The foothill elaenia is 12 to 12.5 cm long. The sexes have the same plumage. Adults of the nominate subspecies have a dark gray crown with a partially concealed white stripe along its middle. They have a mottled gray and white loral spot, eyering, and lower face. Their upperparts are olive green. Their wings are dusky with thin olive green edges on the primaries and pale yellow edges on the other flight feathers. Pale yellow tips on the wing coverts form three bars on the closed wing. Their tail is browner than the wings and the feathers have thin olive green edges. Their throat is whitish with faint gray mottling. The rest of their underparts are sulphur yellow with olive markings on the lower throat and breast. Subspecies M. o. coopmansi has an unmarked pale olive-gray breast and a whitish belly with little or no yellow. M. o. incognita has a pale gray throat, a pale grayish olive breast, and a pale gray belly. Both sexes of all subspecies have a brown iris, a blackish maxilla, a blackish mandible with a brownish gray or gray-brown base, and blackish legs and feet.

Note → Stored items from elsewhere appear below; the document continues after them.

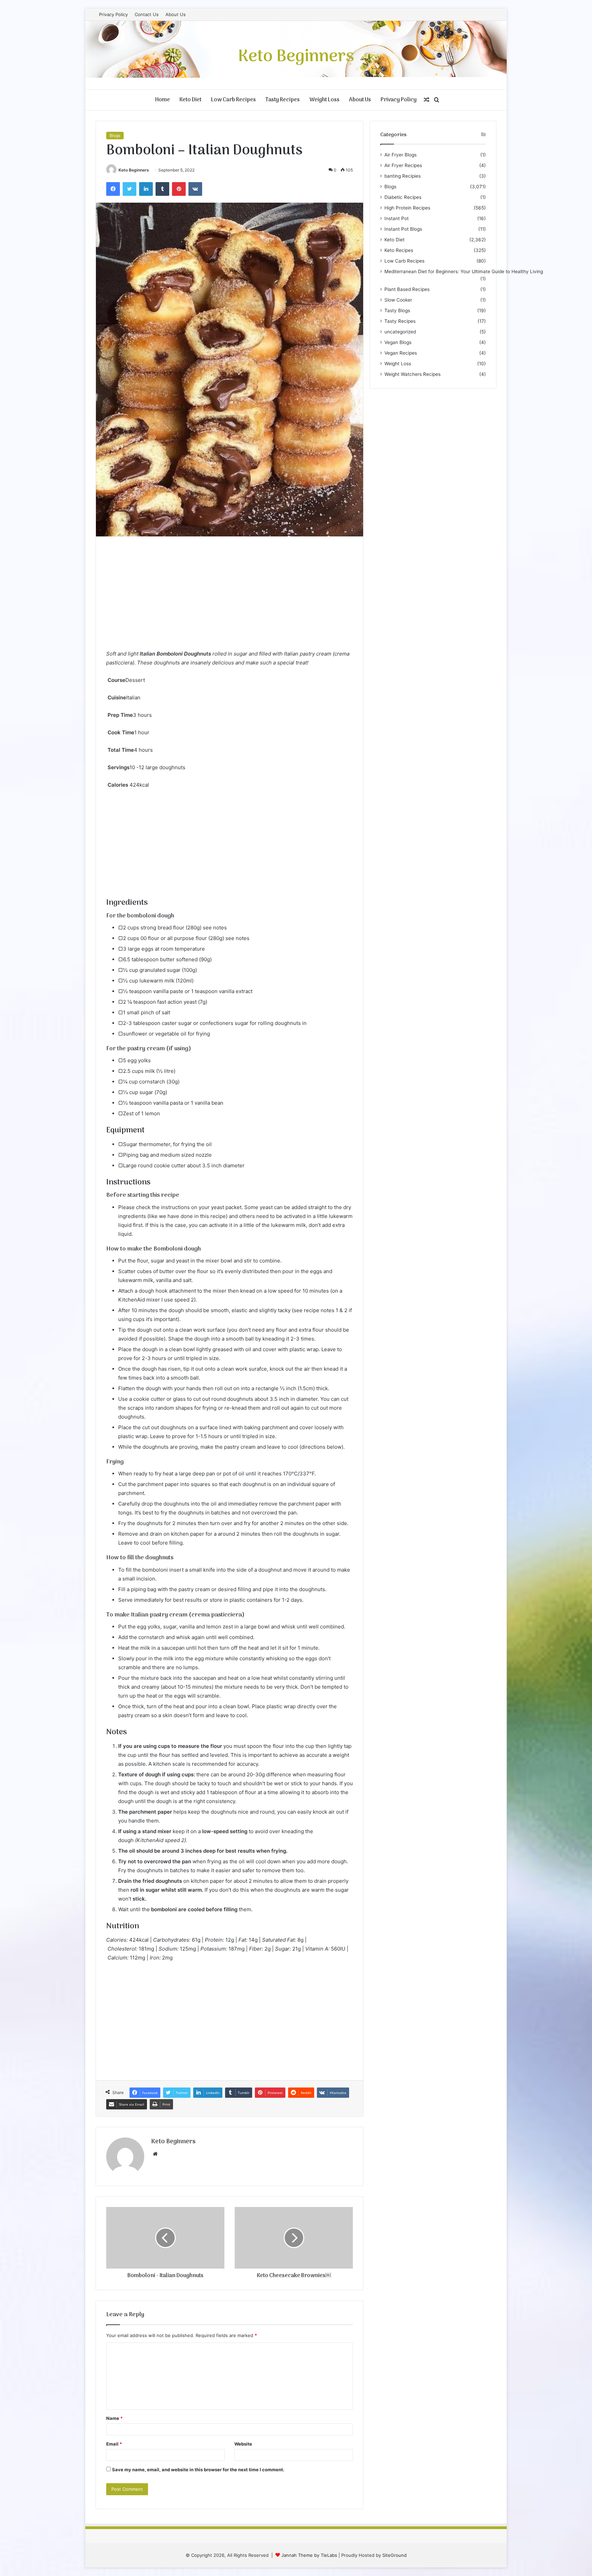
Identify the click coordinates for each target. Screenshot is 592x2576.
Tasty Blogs (397, 310)
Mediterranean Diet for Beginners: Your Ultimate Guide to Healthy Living (463, 271)
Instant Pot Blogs (403, 229)
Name (114, 2418)
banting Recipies (402, 176)
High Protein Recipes (407, 208)
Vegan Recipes (400, 353)
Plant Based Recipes (407, 289)
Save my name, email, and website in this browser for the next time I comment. (198, 2469)
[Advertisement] (229, 598)
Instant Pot (396, 218)
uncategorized (400, 331)
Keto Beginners (134, 170)
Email (114, 2444)
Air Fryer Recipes (403, 165)
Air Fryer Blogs (400, 154)
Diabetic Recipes (402, 197)
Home (162, 100)
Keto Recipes (398, 250)
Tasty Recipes (283, 100)
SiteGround (394, 2555)
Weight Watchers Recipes (412, 374)
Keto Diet (190, 100)
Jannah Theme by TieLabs (309, 2555)
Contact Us (147, 14)
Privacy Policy (113, 14)
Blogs (115, 135)
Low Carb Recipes (233, 100)
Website (243, 2444)
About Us (175, 14)
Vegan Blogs (397, 342)
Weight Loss (324, 100)
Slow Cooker (398, 300)
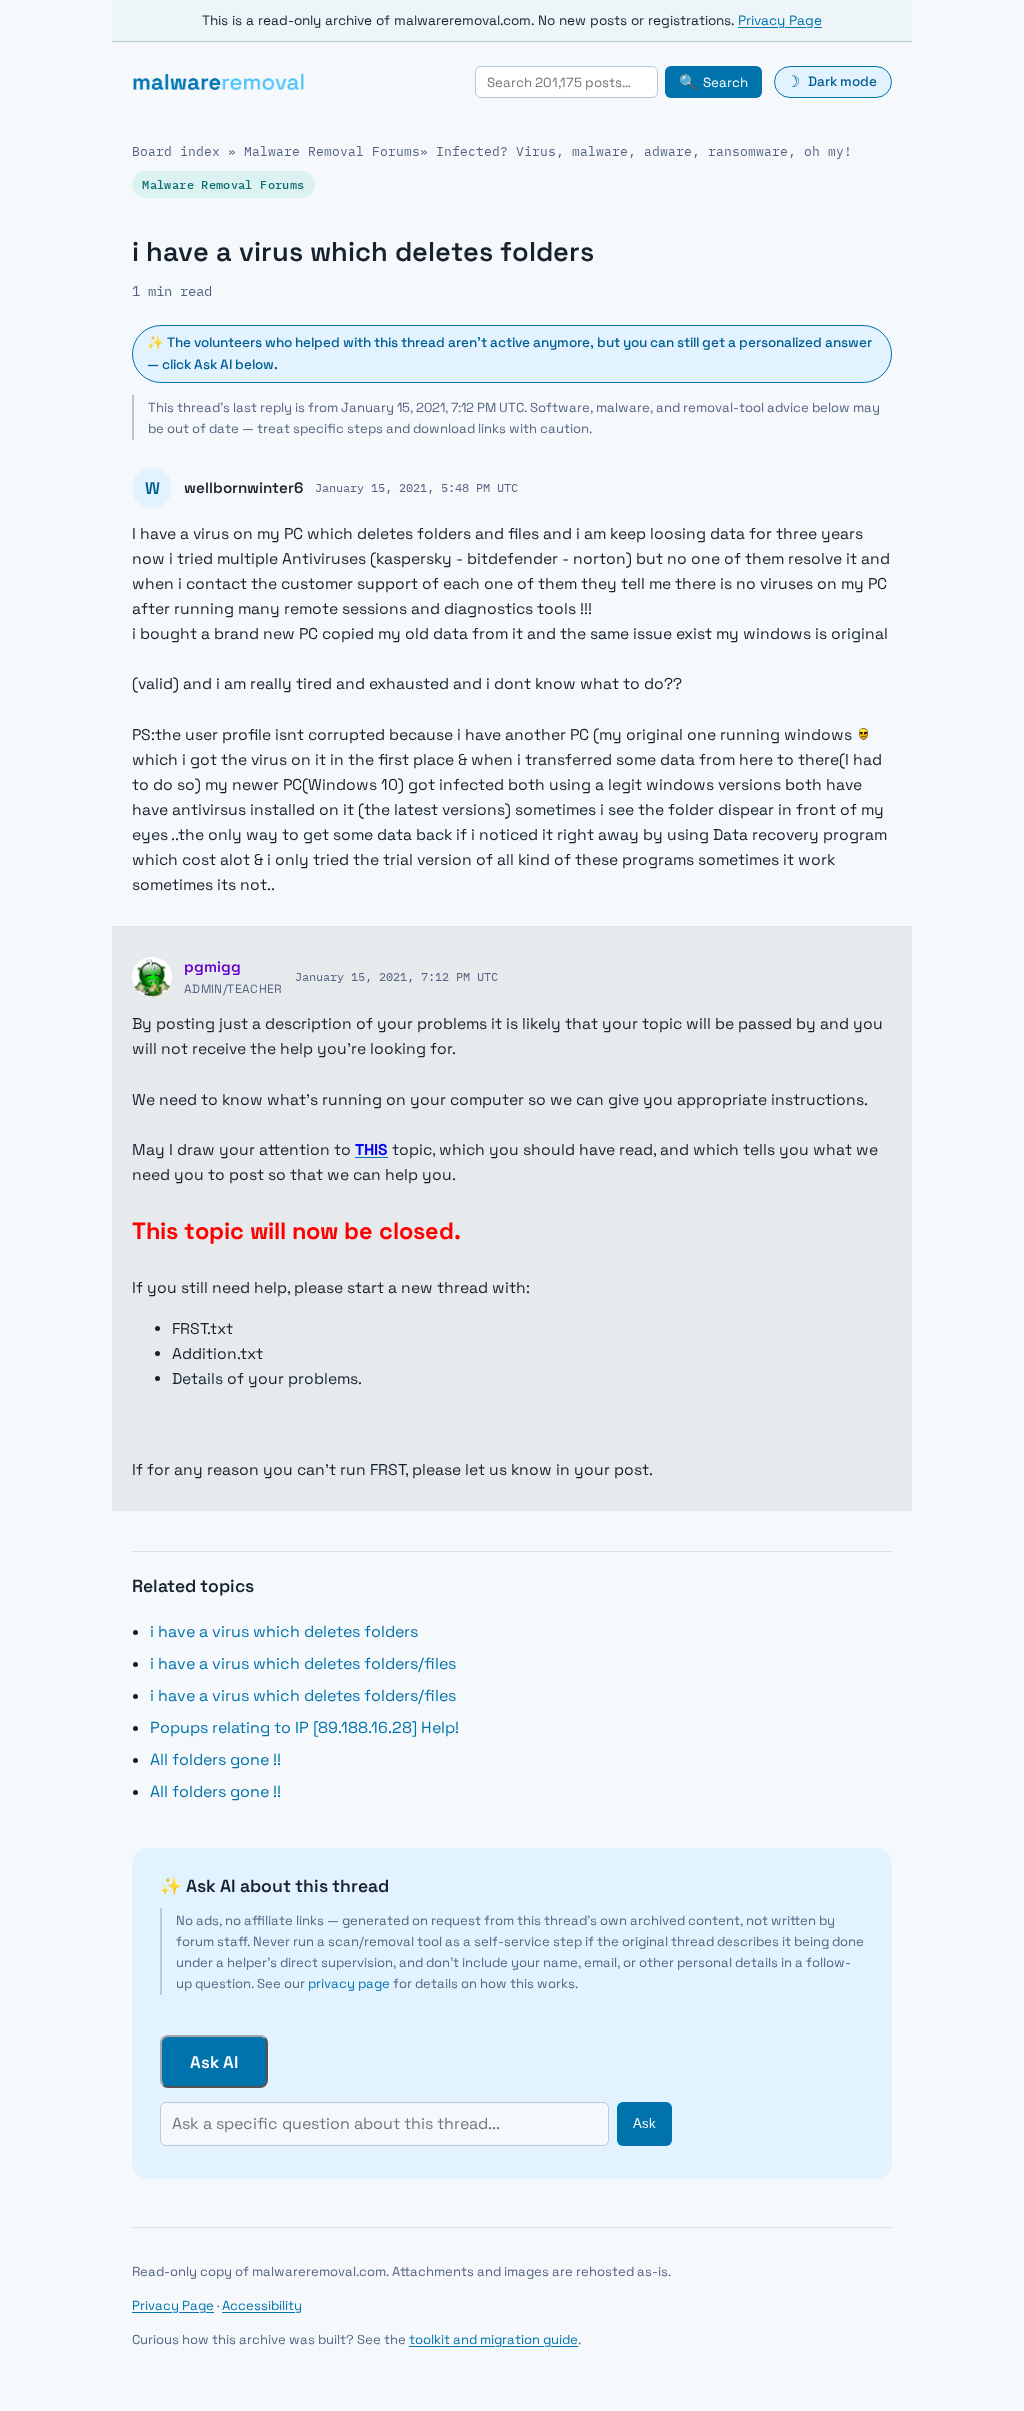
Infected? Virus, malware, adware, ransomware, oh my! (644, 151)
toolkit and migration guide (493, 2339)
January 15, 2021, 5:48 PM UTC (416, 487)
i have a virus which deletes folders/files (303, 1663)
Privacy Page (780, 20)
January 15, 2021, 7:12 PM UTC (396, 976)
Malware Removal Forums (332, 151)
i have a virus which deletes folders (284, 1631)
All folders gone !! (215, 1759)
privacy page (349, 1983)
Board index (176, 151)
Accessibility (262, 2305)
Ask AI (214, 2062)
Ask (644, 2123)
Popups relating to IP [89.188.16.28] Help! (304, 1727)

==Distribution and habitat==

The foothill elaenia has a disjunct distribution. The nominate subspecies is found locally on the east side of the Andes in both northern and southern Ecuador and also in south-central Peru's Cordillera Vilcabamba. It might also occur between these isolated areas, and there is also at least one record in southern Colombia. Subspecies M. o. coopmansi is found at the north end of Colombia's Central Andes in Antioquia Department. M. o. incognita is known only from three specimens collected on the Venezuelan side of the Serranía del Perijá but is assumed to also be on the Colombian side. The species inhabits the interior and edges of humid montane forest. In elevation it occurs between 1000 and 1500 m in Ecuador, at about 900 m in Peru, and at about 1100 m in Venezuela.

==Behavior==
===Movement===

The foothill elaenia is assumed to be a year-round resident throughout its range.

===Feeding===

The foothill elaenia's diet has not been studied but it is known to feed on insects. It typically forages in pairs associated with a mixed-species feeding flock. It forages from the forest's mid level to the canopy, taking prey mostly while briefly hovering after a short sally from a perch.

===Breeding===

Nothing is known about the foothill elaenia's breeding biology.

===Vocalization===

What are thought to be songs of the nominate subspecies of the foothill elaenia are "a rapid, descending trilled t'teerrr, and a longer, rising trilled t'teerrreeeeeee"; it also makes "a rising series, tew-tew-tew" which sometimes is extended into a trill. The song of subspecies M. o. coopmansi is similar but longer and faster-paced. That of M. o. incognita is unknown.

==Status==

The IUCN originally in 2002 assessed the foothill elaenia as Near Threatened, then in 2011 as Vulnerable, and since 2019 as being of Least Concern. Its population size is not known and is believed to be decreasing. No immediate threats have been identified. The "Foothill Elaenia is very vulnerable to habitat loss. The narrow elevational band that it occupies along the lower eastern slopes of the Andes is 'disappearing at an alarming rate', primarily by clearing for subsistence agriculture".